Return the data below verbatim, reproducing every line in order and without any alteration.

....

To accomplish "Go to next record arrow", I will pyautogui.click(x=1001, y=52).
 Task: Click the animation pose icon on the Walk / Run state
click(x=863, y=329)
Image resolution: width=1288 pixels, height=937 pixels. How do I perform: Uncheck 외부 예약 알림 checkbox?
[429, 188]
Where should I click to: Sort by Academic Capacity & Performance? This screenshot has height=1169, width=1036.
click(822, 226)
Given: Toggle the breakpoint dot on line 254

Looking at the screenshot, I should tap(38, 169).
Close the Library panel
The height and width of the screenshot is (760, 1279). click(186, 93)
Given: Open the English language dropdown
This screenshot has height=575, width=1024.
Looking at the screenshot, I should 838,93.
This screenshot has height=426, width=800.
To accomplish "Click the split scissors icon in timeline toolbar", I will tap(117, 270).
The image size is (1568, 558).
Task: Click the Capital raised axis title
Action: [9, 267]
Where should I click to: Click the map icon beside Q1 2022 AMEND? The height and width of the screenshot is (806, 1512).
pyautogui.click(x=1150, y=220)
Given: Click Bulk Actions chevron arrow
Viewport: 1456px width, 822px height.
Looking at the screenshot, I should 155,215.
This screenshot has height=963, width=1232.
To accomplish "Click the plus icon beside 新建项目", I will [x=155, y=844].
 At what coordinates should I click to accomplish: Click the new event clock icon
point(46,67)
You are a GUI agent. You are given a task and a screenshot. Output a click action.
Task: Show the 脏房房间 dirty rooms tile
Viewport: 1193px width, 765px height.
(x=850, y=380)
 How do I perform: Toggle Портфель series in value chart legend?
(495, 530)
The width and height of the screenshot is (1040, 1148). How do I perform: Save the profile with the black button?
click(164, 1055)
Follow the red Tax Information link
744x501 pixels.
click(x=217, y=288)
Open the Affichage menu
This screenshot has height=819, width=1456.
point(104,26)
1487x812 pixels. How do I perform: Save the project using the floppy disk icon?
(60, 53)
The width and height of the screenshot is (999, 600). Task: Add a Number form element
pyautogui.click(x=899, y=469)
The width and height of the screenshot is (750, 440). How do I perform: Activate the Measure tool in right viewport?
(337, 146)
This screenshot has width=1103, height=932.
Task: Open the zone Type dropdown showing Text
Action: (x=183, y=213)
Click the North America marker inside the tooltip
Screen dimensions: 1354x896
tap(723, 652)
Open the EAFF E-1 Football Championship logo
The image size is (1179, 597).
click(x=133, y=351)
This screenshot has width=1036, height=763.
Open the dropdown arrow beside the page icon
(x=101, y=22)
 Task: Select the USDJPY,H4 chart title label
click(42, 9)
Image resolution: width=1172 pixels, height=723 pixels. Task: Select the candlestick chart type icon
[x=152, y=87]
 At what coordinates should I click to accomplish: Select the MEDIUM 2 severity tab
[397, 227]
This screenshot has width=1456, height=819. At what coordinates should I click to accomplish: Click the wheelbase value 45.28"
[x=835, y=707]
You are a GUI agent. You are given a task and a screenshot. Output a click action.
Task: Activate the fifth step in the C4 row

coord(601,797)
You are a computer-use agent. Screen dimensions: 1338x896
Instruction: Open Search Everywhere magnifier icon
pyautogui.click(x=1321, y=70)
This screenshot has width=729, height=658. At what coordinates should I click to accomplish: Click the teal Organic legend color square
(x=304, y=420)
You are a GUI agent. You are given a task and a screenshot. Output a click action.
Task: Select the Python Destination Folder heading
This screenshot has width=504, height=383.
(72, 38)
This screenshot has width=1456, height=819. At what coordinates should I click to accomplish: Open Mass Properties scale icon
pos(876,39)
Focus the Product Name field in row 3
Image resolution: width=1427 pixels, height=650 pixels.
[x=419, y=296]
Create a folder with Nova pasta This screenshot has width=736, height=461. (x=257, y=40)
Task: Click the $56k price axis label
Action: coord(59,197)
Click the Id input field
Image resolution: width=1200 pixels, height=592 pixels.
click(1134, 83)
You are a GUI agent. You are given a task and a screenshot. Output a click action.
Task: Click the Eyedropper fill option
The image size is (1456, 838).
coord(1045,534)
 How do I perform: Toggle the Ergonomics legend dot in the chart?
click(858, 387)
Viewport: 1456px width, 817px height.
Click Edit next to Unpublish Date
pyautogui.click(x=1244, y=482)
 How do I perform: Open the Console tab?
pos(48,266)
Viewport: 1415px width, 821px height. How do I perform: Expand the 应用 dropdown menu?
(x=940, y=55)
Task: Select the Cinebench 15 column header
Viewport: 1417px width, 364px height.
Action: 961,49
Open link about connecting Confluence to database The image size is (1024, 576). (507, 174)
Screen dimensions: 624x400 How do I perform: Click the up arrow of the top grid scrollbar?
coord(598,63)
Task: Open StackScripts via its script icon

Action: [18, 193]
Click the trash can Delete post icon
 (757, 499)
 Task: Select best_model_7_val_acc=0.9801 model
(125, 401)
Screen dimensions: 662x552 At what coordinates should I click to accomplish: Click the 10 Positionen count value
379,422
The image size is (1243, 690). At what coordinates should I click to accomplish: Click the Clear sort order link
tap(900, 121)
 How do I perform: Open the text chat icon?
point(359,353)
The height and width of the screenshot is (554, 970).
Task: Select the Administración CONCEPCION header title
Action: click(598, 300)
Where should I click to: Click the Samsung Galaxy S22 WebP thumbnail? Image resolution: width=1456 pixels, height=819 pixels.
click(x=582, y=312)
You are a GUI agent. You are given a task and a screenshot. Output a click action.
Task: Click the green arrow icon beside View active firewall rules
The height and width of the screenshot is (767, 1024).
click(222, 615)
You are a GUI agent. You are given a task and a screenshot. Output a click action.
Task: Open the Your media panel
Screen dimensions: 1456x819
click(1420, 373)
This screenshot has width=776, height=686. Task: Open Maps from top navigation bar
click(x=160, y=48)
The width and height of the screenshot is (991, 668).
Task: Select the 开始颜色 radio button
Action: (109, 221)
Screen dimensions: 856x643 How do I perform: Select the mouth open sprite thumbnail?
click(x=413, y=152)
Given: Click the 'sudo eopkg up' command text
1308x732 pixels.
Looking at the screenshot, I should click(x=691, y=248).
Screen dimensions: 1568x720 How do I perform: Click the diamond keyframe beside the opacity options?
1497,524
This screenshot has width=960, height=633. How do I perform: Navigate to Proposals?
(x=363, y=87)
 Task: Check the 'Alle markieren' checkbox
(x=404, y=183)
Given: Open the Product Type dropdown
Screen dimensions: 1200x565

....

(Exercise output)
To accomplish "Go to next record arrow", I will pyautogui.click(x=1001, y=52).
 Task: Click the animation pose icon on the Walk / Run state
click(x=863, y=329)
Image resolution: width=1288 pixels, height=937 pixels. How do I perform: Uncheck 외부 예약 알림 checkbox?
[429, 188]
Where should I click to: Sort by Academic Capacity & Performance? This screenshot has height=1169, width=1036.
click(822, 226)
Given: Toggle the breakpoint dot on line 254

Looking at the screenshot, I should tap(38, 169).
Close the Library panel
The height and width of the screenshot is (760, 1279). click(186, 93)
Given: Open the English language dropdown
This screenshot has height=575, width=1024.
Looking at the screenshot, I should 838,93.
This screenshot has height=426, width=800.
To accomplish "Click the split scissors icon in timeline toolbar", I will tap(117, 270).
The image size is (1568, 558).
Task: Click the Capital raised axis title
Action: [9, 267]
Where should I click to: Click the map icon beside Q1 2022 AMEND? The height and width of the screenshot is (806, 1512).
pyautogui.click(x=1150, y=220)
Given: Click Bulk Actions chevron arrow
Viewport: 1456px width, 822px height.
Looking at the screenshot, I should 155,215.
This screenshot has height=963, width=1232.
To accomplish "Click the plus icon beside 新建项目", I will [x=155, y=844].
 At what coordinates should I click to accomplish: Click the new event clock icon
point(46,67)
You are a GUI agent. You are given a task and a screenshot. Output a click action.
Task: Show the 脏房房间 dirty rooms tile
Viewport: 1193px width, 765px height.
(x=850, y=380)
 How do I perform: Toggle Портфель series in value chart legend?
(495, 530)
The width and height of the screenshot is (1040, 1148). How do I perform: Save the profile with the black button?
click(164, 1055)
Follow the red Tax Information link
744x501 pixels.
click(x=217, y=288)
Open the Affichage menu
This screenshot has height=819, width=1456.
point(104,26)
1487x812 pixels. How do I perform: Save the project using the floppy disk icon?
(60, 53)
The width and height of the screenshot is (999, 600). Task: Add a Number form element
pyautogui.click(x=899, y=469)
The width and height of the screenshot is (750, 440). How do I perform: Activate the Measure tool in right viewport?
(337, 146)
This screenshot has width=1103, height=932.
Task: Open the zone Type dropdown showing Text
Action: (x=183, y=213)
Click the North America marker inside the tooltip
Screen dimensions: 1354x896
tap(723, 652)
Open the EAFF E-1 Football Championship logo
The image size is (1179, 597).
click(x=133, y=351)
This screenshot has width=1036, height=763.
Open the dropdown arrow beside the page icon
(x=101, y=22)
 Task: Select the USDJPY,H4 chart title label
click(42, 9)
Image resolution: width=1172 pixels, height=723 pixels. Task: Select the candlestick chart type icon
[x=152, y=87]
 At what coordinates should I click to accomplish: Select the MEDIUM 2 severity tab
[397, 227]
This screenshot has width=1456, height=819. At what coordinates should I click to accomplish: Click the wheelbase value 45.28"
[x=835, y=707]
You are a GUI agent. You are given a task and a screenshot. Output a click action.
Task: Activate the fifth step in the C4 row

coord(601,797)
You are a computer-use agent. Screen dimensions: 1338x896
Instruction: Open Search Everywhere magnifier icon
pyautogui.click(x=1321, y=70)
This screenshot has width=729, height=658. At what coordinates should I click to accomplish: Click the teal Organic legend color square
(x=304, y=420)
You are a GUI agent. You are given a task and a screenshot. Output a click action.
Task: Select the Python Destination Folder heading
This screenshot has width=504, height=383.
(72, 38)
This screenshot has width=1456, height=819. At what coordinates should I click to accomplish: Open Mass Properties scale icon
pos(876,39)
Focus the Product Name field in row 3
Image resolution: width=1427 pixels, height=650 pixels.
[x=419, y=296]
Create a folder with Nova pasta This screenshot has width=736, height=461. (x=257, y=40)
Task: Click the $56k price axis label
Action: coord(59,197)
Click the Id input field
Image resolution: width=1200 pixels, height=592 pixels.
click(1134, 83)
You are a GUI agent. You are given a task and a screenshot. Output a click action.
Task: Click the Eyedropper fill option
The image size is (1456, 838).
coord(1045,534)
 How do I perform: Toggle the Ergonomics legend dot in the chart?
click(858, 387)
Viewport: 1456px width, 817px height.
Click Edit next to Unpublish Date
pyautogui.click(x=1244, y=482)
 How do I perform: Open the Console tab?
pos(48,266)
Viewport: 1415px width, 821px height. How do I perform: Expand the 应用 dropdown menu?
(x=940, y=55)
Task: Select the Cinebench 15 column header
Viewport: 1417px width, 364px height.
Action: 961,49
Open link about connecting Confluence to database The image size is (1024, 576). (507, 174)
Screen dimensions: 624x400 How do I perform: Click the up arrow of the top grid scrollbar?
coord(598,63)
Task: Open StackScripts via its script icon

Action: [18, 193]
Click the trash can Delete post icon
 (757, 499)
 Task: Select best_model_7_val_acc=0.9801 model
(125, 401)
Screen dimensions: 662x552 At what coordinates should I click to accomplish: Click the 10 Positionen count value
379,422
The image size is (1243, 690). At what coordinates should I click to accomplish: Click the Clear sort order link
tap(900, 121)
 How do I perform: Open the text chat icon?
point(359,353)
The height and width of the screenshot is (554, 970).
Task: Select the Administración CONCEPCION header title
Action: click(598, 300)
Where should I click to: Click the Samsung Galaxy S22 WebP thumbnail? Image resolution: width=1456 pixels, height=819 pixels.
click(x=582, y=312)
You are a GUI agent. You are given a task and a screenshot. Output a click action.
Task: Click the green arrow icon beside View active firewall rules
The height and width of the screenshot is (767, 1024).
click(222, 615)
You are a GUI agent. You are given a task and a screenshot. Output a click action.
Task: Open the Your media panel
Screen dimensions: 1456x819
click(1420, 373)
This screenshot has width=776, height=686. Task: Open Maps from top navigation bar
click(x=160, y=48)
The width and height of the screenshot is (991, 668).
Task: Select the 开始颜色 radio button
Action: (109, 221)
Screen dimensions: 856x643 How do I perform: Select the mouth open sprite thumbnail?
click(x=413, y=152)
Given: Click the 'sudo eopkg up' command text
1308x732 pixels.
Looking at the screenshot, I should click(x=691, y=248).
Screen dimensions: 1568x720 How do I perform: Click the diamond keyframe beside the opacity options?
1497,524
This screenshot has width=960, height=633. How do I perform: Navigate to Proposals?
(x=363, y=87)
 Task: Check the 'Alle markieren' checkbox
(x=404, y=183)
Given: Open the Product Type dropdown
Screen dimensions: 1200x565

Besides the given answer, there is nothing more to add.